19 AUGUST 1905, Page 22

Sir Henry Bessemer : an Autobiography. (Office of Engineering. 16s.

net.)—Sir Henry Bessemer died seven years ago, leaving this autobiography incomplete,—it ends, curiously enough, with an account of what we may call his "anti-sea-sickness steamship" experiment. The story is highly technical in character, and, we take it, not a little controversial. We shall not attempt to deal with it in detail, but shall content ourselves with a general recommendation to our readers. It is, indeed, a narrative of ingenuity and fertility of resource applied to the affairs of life such as it would scarcely be possible to parallel elsewhere. It is a happy thing that Sir Henry Bessemer employed some of the well-earned leisure of his later years—" some," we say, because much was spent on other activities—in putting together this history of his life-work. Nor must we forget to acknowledge the benefit that there was in his son a person fully com- petent to complete what had been left unfinished. The invention which. made Bessemer a name known all over the civilised world was, of course, the steel which bears this title.
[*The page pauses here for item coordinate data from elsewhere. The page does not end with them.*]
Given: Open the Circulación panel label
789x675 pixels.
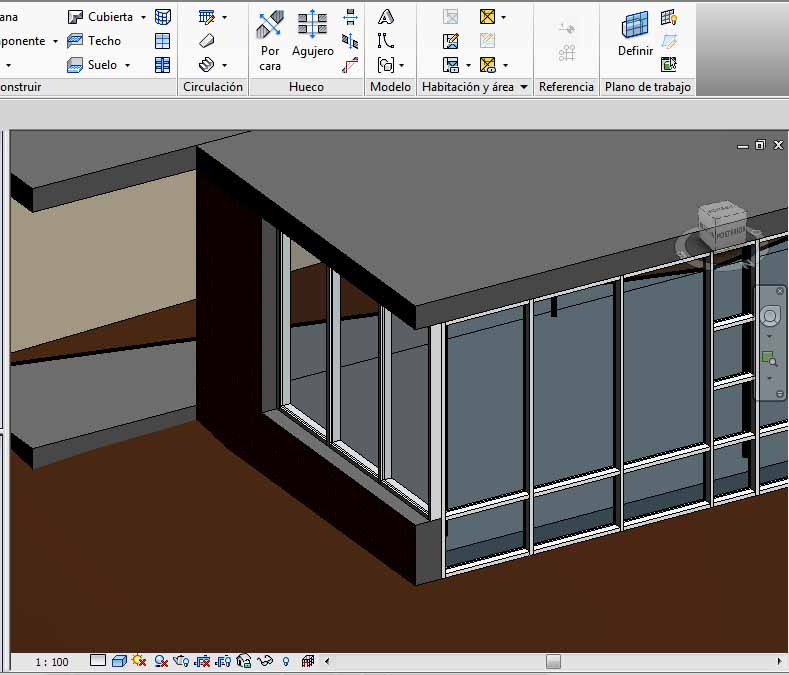Looking at the screenshot, I should click(213, 87).
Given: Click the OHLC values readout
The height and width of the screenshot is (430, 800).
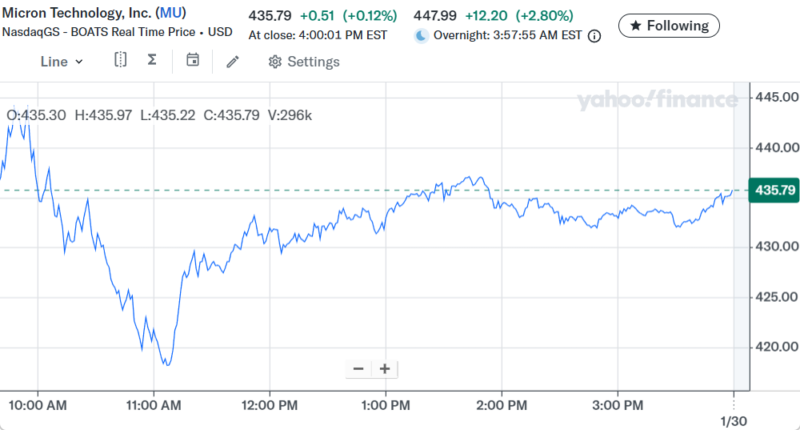Looking at the screenshot, I should tap(159, 116).
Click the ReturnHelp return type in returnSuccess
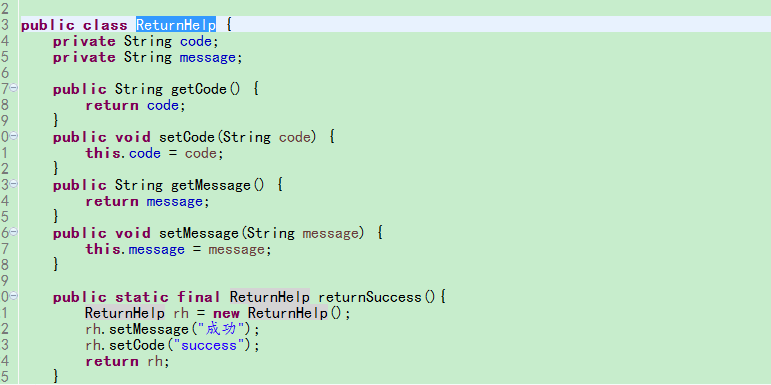 point(269,297)
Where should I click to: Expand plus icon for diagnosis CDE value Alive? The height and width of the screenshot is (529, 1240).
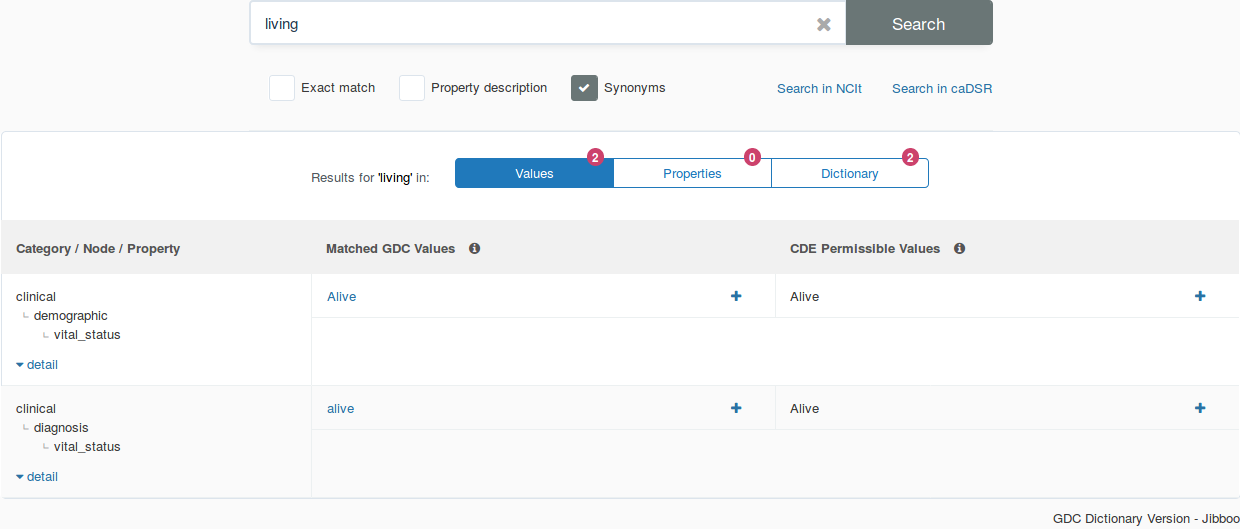coord(1200,408)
It is not too much to say that it was a discovery which rendered possible much of the progress which human life has made on the side of mechanical appliance. It gave to the world a material less costly and more easily applicable to certain necessary purposes than it had before. And the rewards of genius were not wanting. The process was described in a paper read at the British Association in 1855, and published in the Times. A fortnight afterwards Mr. H. A. Bruce (afterwards Lord Aberdare), with Mr. G. Clark, trustees for the Dowlais Iron Works, called on Mr. Bessemer, and agreed to pay £10,000 down for the right to make, as long as the patent lasted, twenty thousand tons annually at one farthing per ton ; in a day or two more Mr. Smith Dixon, of the Govan Iron Works, Glasgow, made a similar bargain ; and smaller licenses for ten thousand and four thousand tons were granted to a company in Derbyshire and a Welsh firm. Not the least interesting thing in the volume is the list of patents granted in the period 1838-83. They are one hundred and sixteen in number. Most of them refer to iron, ordnance, glass, and sugar ; but bronze powder, varnishes and paints, waterproof fabrics, railway brakes, anchors, firebricks, asphalt-pavement reflectors, are among the subjects,—and, of course, steamships. Truly, obv Zwapbs Betvorepor.